Michael Paschall, 62, served as chief of the Rural Deltana Volunteer Fire Department until January 2024.
A Fairbanks grand jury indicted Paschall in late December on charges including theft, scheme to defraud, felony misapplication of property, falsifying business records and evidence tampering. The charges stem from actions taken between August 2017 and January 2024, according to the indictment.
Paschall, who served both as chief and board secretary, is accused of stealing more than $400,000 from the department’s bank account and falsified records to hide the theft, according to state officials. He left Alaska with a department laptop, they said.
Paschall, who is currently in North Carolina, said only that he is cooperating with authorities when asked if he wanted to comment on the charges.
A court-ordered summons requires Paschall to appear at a Jan. 8 hearing in Fairbanks. Paschall indicated he received the summons in an email included in the court file.
The Rural Deltana department briefly shut down and the board of directors removed Paschall as chief and secretary in January 2024 after officials discovered “accounting discrepancies in our operating fund that have had a significant negative impact on the financial well-being of our department,” according to a letter from the board published in the Delta Wind newspaper.
The board also said the department was uninsured at the time “through neglect or incompetence” and needed to suspend operations until that was remedied.
Interim fire chief Josh Olson was made chief in July.
Rural Deltana, with a station in Clearwater and Big Delta, serves residents who live outside the city of Delta Junction, which operates its own fire department.

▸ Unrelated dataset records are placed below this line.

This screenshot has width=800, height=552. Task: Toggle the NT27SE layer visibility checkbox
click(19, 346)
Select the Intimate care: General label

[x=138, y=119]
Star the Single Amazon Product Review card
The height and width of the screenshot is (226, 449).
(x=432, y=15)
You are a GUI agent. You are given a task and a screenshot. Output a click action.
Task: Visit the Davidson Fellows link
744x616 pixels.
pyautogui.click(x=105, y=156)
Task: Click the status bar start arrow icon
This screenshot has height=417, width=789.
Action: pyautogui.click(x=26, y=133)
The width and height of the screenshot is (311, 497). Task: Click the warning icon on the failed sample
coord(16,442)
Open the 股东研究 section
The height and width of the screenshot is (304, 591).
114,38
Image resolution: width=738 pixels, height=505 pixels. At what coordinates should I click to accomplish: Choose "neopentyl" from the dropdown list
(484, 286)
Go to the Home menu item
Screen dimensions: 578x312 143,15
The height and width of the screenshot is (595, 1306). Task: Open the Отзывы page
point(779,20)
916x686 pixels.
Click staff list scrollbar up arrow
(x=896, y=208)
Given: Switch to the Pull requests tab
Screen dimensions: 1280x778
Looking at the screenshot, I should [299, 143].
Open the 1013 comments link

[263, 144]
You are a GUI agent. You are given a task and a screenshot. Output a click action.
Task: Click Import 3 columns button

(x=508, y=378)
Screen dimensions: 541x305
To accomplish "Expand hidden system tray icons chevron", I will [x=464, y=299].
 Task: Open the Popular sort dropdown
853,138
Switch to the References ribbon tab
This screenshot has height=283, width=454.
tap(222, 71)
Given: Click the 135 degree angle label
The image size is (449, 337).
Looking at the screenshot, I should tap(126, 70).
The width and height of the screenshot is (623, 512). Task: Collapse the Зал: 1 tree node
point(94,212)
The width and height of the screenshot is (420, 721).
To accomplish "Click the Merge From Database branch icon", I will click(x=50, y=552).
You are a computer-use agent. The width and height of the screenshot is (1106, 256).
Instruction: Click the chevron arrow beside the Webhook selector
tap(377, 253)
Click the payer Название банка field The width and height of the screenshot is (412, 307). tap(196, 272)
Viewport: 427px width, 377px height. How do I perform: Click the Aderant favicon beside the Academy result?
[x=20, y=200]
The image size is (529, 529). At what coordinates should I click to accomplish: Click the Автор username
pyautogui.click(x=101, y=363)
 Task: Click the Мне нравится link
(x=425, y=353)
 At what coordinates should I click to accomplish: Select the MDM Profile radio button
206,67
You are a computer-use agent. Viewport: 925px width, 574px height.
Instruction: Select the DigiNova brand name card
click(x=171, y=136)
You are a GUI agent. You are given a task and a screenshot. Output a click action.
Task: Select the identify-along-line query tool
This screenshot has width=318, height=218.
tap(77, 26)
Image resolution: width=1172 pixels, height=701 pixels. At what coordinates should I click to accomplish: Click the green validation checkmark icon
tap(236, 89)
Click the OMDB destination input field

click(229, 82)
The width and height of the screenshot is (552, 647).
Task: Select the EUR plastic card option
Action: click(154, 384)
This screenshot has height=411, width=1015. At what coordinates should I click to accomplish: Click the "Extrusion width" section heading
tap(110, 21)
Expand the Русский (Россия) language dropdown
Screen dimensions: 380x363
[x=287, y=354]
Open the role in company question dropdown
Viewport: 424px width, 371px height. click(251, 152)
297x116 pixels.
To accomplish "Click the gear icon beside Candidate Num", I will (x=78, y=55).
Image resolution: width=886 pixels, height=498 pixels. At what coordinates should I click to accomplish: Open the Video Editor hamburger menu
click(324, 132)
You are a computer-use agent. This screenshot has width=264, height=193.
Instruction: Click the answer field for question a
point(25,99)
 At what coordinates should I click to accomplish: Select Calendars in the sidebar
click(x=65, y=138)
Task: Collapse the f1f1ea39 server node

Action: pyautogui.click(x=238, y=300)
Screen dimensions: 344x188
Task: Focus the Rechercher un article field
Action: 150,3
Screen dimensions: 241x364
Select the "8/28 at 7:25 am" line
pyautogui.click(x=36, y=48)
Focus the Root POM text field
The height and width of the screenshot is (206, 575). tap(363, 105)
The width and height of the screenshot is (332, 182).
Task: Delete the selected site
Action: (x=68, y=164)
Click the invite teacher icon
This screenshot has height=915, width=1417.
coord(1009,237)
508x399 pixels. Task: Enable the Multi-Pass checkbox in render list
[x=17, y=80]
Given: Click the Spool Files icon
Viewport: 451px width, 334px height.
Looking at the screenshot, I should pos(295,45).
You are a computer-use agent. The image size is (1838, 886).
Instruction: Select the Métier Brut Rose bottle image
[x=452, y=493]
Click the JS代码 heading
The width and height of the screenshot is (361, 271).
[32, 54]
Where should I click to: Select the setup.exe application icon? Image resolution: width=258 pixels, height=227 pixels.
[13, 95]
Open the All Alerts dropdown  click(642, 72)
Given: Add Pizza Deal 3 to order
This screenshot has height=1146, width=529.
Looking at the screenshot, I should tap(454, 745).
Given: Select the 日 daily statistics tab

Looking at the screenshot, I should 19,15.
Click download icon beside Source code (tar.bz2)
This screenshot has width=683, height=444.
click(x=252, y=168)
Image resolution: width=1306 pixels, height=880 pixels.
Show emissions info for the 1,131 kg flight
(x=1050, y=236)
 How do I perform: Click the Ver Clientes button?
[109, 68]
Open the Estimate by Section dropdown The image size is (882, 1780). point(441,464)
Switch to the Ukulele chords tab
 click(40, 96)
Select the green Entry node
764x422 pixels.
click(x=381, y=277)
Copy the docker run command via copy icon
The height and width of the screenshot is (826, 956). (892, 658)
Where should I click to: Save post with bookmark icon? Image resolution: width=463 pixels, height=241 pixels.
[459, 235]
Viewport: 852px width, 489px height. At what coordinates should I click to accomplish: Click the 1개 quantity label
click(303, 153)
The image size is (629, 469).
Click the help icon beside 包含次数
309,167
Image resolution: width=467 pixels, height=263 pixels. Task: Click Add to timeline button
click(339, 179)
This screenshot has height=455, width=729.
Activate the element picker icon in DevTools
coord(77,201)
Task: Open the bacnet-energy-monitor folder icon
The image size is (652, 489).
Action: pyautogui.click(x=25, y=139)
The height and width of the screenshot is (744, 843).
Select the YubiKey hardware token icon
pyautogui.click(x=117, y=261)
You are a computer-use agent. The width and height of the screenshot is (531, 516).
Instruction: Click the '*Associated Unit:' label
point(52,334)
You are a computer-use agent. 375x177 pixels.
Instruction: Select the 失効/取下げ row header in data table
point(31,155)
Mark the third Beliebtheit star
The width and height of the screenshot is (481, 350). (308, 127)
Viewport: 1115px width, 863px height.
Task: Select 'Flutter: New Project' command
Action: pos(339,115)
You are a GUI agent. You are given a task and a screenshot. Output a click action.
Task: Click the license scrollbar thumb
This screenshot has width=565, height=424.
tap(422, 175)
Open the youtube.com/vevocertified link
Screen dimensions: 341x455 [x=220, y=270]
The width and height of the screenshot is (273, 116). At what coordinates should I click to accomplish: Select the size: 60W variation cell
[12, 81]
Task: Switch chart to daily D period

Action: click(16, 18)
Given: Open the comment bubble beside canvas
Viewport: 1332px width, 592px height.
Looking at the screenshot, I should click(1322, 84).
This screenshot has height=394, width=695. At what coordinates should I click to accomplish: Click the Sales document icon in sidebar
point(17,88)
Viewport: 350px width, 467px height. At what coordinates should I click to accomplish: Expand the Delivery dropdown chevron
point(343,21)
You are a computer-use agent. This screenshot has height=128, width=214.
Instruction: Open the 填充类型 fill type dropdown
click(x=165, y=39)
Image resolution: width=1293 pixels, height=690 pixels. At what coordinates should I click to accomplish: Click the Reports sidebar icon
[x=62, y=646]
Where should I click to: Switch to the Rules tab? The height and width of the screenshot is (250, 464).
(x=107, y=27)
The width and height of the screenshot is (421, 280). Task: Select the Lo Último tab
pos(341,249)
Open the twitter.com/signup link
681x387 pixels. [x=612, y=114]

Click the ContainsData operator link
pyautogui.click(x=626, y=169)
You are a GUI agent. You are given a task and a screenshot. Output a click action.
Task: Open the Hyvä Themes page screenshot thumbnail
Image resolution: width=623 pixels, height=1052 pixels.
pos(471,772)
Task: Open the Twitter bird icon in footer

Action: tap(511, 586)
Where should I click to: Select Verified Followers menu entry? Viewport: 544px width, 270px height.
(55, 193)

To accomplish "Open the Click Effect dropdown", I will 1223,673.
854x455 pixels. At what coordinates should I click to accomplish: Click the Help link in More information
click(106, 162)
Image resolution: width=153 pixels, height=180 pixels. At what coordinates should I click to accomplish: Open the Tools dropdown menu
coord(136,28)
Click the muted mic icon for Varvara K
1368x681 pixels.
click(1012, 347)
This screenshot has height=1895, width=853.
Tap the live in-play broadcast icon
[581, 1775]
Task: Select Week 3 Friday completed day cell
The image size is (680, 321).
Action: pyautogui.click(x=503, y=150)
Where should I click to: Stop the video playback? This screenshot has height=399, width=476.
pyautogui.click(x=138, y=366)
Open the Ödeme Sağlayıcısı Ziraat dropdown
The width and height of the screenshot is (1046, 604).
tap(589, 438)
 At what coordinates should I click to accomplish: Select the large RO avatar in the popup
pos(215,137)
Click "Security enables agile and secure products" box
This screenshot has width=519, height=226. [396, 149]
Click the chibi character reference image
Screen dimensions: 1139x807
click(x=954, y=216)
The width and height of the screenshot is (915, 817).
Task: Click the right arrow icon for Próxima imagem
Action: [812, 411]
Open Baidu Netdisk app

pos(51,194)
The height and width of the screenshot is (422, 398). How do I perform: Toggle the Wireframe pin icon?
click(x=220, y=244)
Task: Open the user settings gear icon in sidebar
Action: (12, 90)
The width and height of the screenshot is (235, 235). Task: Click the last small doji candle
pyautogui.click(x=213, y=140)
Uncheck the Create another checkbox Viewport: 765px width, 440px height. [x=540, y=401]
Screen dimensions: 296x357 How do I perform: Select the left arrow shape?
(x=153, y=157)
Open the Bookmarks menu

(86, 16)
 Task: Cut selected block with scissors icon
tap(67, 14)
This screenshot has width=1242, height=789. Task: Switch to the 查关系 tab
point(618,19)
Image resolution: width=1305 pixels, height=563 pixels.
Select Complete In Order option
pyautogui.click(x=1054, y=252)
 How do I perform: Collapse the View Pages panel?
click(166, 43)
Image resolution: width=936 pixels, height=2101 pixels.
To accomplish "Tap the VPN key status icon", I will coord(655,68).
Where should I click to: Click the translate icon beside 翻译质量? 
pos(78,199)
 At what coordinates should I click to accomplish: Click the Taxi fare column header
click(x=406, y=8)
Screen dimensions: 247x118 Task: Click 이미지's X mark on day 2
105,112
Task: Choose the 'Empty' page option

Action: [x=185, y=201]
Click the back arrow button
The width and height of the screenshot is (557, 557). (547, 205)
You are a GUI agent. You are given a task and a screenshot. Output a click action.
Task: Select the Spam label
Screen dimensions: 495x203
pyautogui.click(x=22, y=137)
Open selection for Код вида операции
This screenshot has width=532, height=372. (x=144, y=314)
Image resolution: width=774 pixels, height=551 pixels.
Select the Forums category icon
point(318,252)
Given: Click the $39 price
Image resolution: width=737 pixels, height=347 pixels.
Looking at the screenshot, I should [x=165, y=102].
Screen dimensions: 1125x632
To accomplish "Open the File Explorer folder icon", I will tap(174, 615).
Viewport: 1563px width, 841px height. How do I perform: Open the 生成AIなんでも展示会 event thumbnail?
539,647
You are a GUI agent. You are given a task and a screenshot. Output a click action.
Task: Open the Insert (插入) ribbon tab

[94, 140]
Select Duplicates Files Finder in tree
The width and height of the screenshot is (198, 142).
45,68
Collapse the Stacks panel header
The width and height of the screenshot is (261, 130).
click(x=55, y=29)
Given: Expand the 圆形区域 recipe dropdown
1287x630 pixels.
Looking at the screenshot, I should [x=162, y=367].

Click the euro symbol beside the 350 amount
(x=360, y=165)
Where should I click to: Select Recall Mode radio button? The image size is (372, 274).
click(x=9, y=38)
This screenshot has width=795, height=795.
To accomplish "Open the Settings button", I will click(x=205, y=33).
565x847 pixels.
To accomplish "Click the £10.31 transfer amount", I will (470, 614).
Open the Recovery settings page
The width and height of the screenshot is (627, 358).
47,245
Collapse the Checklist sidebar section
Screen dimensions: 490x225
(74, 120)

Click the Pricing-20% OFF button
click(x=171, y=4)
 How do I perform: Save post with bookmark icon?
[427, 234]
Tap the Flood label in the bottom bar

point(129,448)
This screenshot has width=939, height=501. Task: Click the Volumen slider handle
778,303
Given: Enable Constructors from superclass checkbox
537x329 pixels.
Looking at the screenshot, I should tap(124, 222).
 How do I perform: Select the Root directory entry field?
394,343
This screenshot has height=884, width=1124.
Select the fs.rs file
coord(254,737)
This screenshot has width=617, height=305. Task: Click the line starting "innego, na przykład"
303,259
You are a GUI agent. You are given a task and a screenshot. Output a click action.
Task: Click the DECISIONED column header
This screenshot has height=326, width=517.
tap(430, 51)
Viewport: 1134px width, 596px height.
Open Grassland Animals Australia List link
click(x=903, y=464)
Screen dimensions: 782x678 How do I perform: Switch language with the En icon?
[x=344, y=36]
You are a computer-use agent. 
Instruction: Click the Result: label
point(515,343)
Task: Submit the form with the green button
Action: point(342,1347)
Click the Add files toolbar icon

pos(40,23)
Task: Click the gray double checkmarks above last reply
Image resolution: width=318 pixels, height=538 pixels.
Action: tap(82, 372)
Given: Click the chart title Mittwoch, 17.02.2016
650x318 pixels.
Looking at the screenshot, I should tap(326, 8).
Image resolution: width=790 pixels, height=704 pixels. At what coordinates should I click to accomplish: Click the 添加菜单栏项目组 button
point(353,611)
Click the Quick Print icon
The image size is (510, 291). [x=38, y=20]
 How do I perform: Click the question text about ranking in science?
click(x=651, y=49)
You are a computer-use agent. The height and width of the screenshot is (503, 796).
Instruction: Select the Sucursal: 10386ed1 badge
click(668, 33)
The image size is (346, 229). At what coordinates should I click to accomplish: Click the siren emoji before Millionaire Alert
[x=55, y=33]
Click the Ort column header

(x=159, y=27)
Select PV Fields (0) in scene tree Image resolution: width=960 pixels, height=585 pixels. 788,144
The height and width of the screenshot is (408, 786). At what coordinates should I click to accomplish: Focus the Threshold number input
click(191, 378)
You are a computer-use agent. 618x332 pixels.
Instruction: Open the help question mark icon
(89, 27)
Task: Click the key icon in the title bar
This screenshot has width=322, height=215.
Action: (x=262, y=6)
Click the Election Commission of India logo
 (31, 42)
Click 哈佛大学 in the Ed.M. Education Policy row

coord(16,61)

The Delta Junction Volunteer Fire Department responded to calls in the Rural Deltana district during the department’s shutdown.
Paschall is one of several officials in Alaska accused of stealing funds from public entities.
The former treasurer for the City of Houston was sentenced in July to spend 2 1/2 years in prison for embezzling more than $1 million from the town and from a Wasilla-based equipment company. A former clerk for the city of Anderson was sentenced in January 2024 to spend more than a year in prison for embezzling over $140,000 in a three-year period.